Oxygen was at one time considered to be a treatment for cardiac chest pain; in fact a mnemonic used for treatment of cardiac chest pain was MONA – Morphine, Oxygen, NTG, and Aspirin.  Patients often reported subjective improvement in their pain or breathing with oxygen therapy. Yet a significant number of studies have now demonstrated that patients with acute MI, stroke, and a variety of other emergent medical conditions who are not hypoxic actually do worse long-term if they receive high-flow oxygen at any point during their care. Current guidelines advise us to limit oxygen administration to a target peripheral saturation of 94%. In this patient with oxygen saturation exceeding 94%, oxygen should not be given. Overall the risk (of death or of a greater area of permanently damaged heart tissue) exceeds the benefit (feeling secure that the paramedic is “doing something”) of oxygen use. It’s a case of “Don’t just do something! Stand there!” and we all must overcome our entrenched desire to turn the dial on the oxygen tank every time we have a patient with chest pain.


Case conclusion

The patient in this scenario demonstrated an atypical presentation of an Acute Coronary Syndrome – specifically STEMI.  Paramedics noted inferior STEMI on the ECG.  They administer aspirin 162mg PO and Zofran 4mg IV for nausea, called the nearest STEMI Receiving Center (SRC) to notify them of the possible STEMI, transmitted the ECG, and confirmed patient treatment with their base hospital.   For this patient, the paramedic’s decisions to: 1) attain an ECG in a patient endorsing epigastric pain rather than simply pursuing protocol treatment for abdominal pain, 2) provide aspirin as a prehospital therapy, and 3) transport to a STEMI receiving center (SRC) rather than the nearest 911 receiving center, made a significant positive impact on her outcome.

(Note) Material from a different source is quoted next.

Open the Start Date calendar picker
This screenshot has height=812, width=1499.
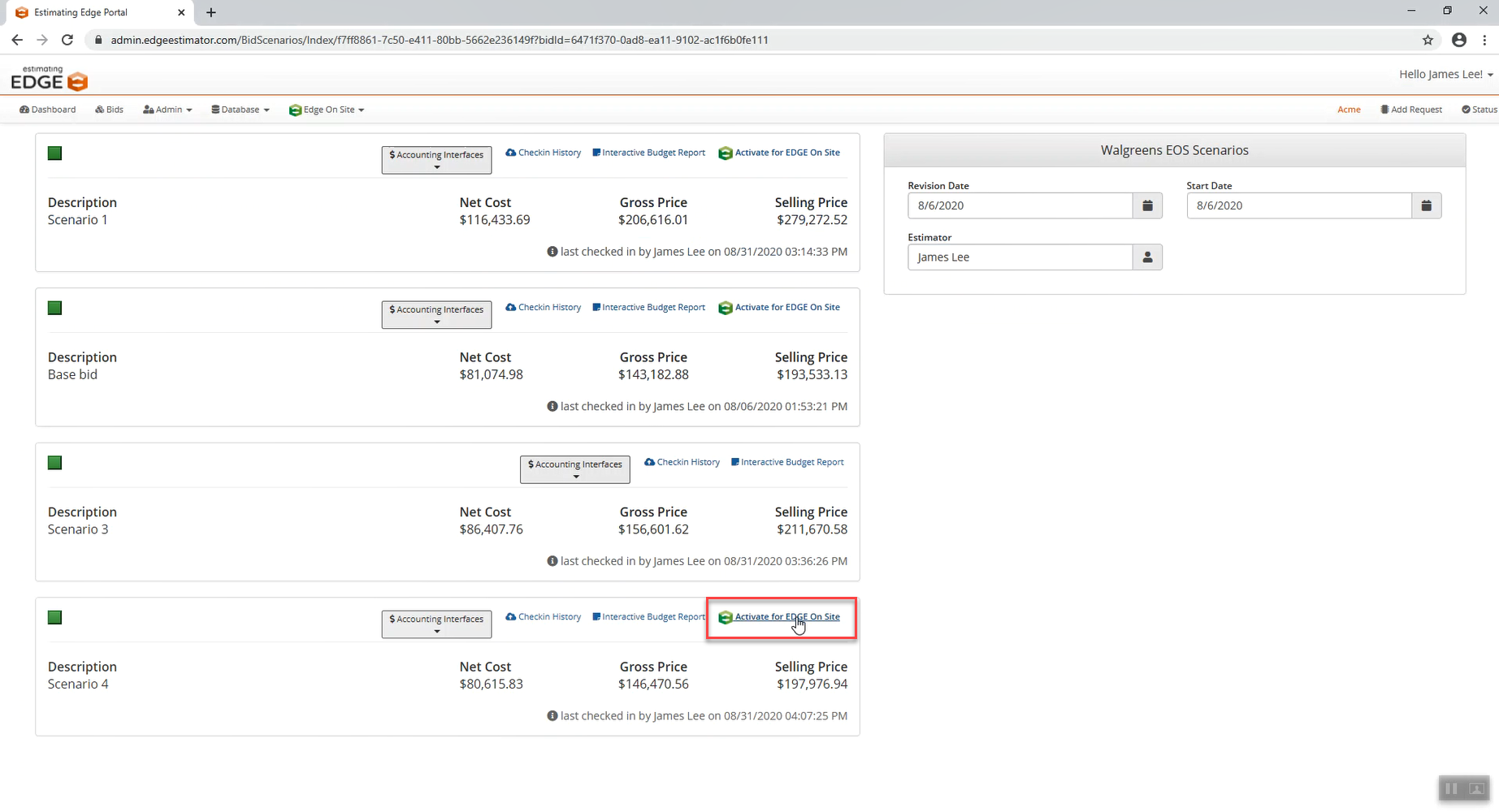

[i] Brieger D, Eagle KA, Goodman SG, et al. Acute Coronary Syndromes without chest pain, an underdiagnosed and undertreated high-risk group: Insights from the global registry of acute coronary events. Chest. 2004; 126(2): 461-469.

[ii] O’Connor RE, Bossaert L, Arntz HR, et al. Part 9: Acute coronary syndromes: 2010 International Consensus on Cardiopulmonary Resuscitation and Emergency Cardiovascular Care Science with Treatment Recommendations. Circulation. 2010;122:S422-65.

[iii] 2015 American Heart Association Guidelines Update for Cardiopulmonary Resuscitation and Emergency Cardiovascular Care. Circulation. 2015;132:S313-589.

[iv] Savino PB, Sporer KA, Barger JA,,et al. Chest Pain of Suspected Cardiac Origin: Current Evidence-based Recommendations for Prehospital Care. West J Emerg Med. 2015; 16(7): 983-995.